There are fears of communal strife erupting in the Egyptian city of Alexandria as Egypt's Coptic Christians marked Palm Sunday two days after attacks on churches.
By
AFP

Source:
AFP
17 Apr 2006 - 12:00 AM  UPDATED 22 Aug 2013 - 12:18 PM

Security officials reported clashes outside some churches in the country's second largest city but they stopped short of spilling over in to the violence that left one person dead and 21 wounded on Satuday.

Mustafa Meshaal, who was wounded during the clashes between Muslims and the Christian Coptic minority, died of his wounds in hospital.

The violence erupted after an attack on Coptic worshippers in three churches in Alexandria.

Security sources said 45 people had been arrested following the violence that flared after the funeral for 78-year-old Meshaal.

The interior ministry said it had arrested the suspected assailant, 25-year-old man named Mahmud Salaheddin Abdul Razek.

A spokesman described him as "mentally unstable", a claim which sparked anger among the Coptic community.

The Egyptian Coptic church has blamed a "terrorist plot" for attacks on the three churches and rejected government claims that they were the work of one "mentally unstable" man.

Meanwhile edgy Christian worshippers on Palm Sunday asked strangers wishing to enter churches to flash their identity cards and checked their wrists for a tattoo of the cross.

Security sources said scuffles broke out outside the Al-Quidissin church following prayers marking Palm Sunday.

But the leaders of both communities appealed for calm and no major incidents were reported.

Pro-democracy protest

Meanwhile, a group of about 40 human rights and pro-democracy activists gathered in front of the prosecutor general's office in Cairo on Sunday to denounce the Alexandria attacks and demand justice.

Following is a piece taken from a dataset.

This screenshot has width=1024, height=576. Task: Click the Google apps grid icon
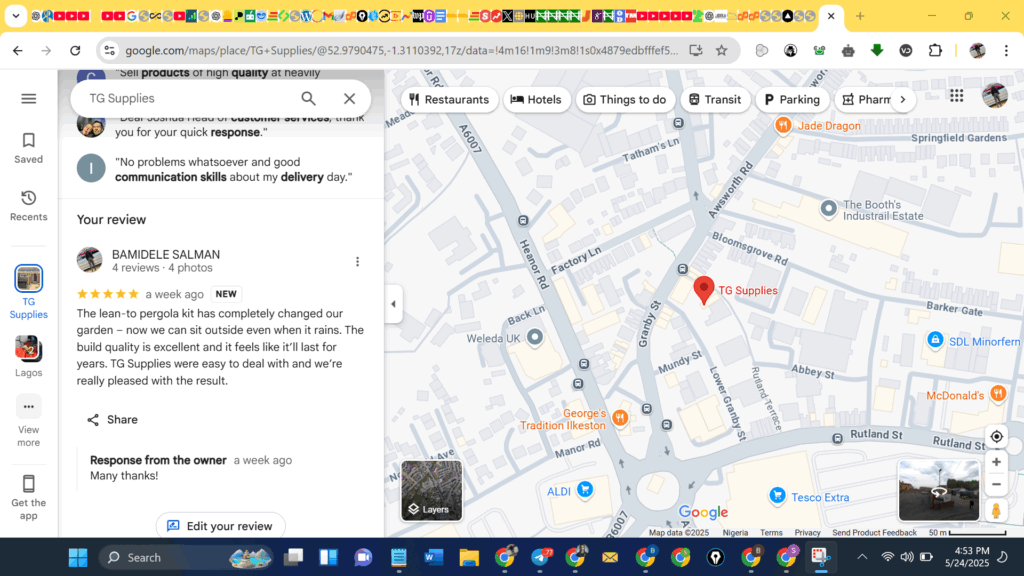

George Ishaq, a leader of the pro-reform Kefaya (Enough) movement, blamed the government and the police forces for failing to prevent attacks on churches and warned of an escalation in sectarian violence.

"The continuation of the situation as it is could ignite a fire that will consume us all," he said.

The activists also carried placards criticising the government. "Who will bring to account the instigators of sectarian strife?" read one of them. "Job opening: Mentally deranged person wanted to cooperate with the interior ministry," read another.

The Egyptian parliament condemned the church attacks and announced it was forming a committee to investigate the incident.

It came as prosecutors renewed for 45 days the detention of Abdul Razek, whom judicial sources said would be placed under observation to determine his mental health.

Following the incident, the interior ministry said the rampage was carried out by a single attacker within the span of an hour, revising an earlier account by police officials who claimed three people had been involved.

Friday's attacks were the most serious incidents of sectarian violence since a protest by Muslims accusing an Alexandria church of hosting a play offensive to Islam left three dead in October.

Egypt's Copts, the largest Christian community in the Middle East, account for an estimated 10 percent of the country's 73 million inhabitants and complain of systematic discrimination and harassment. They will mark Easter on April 23.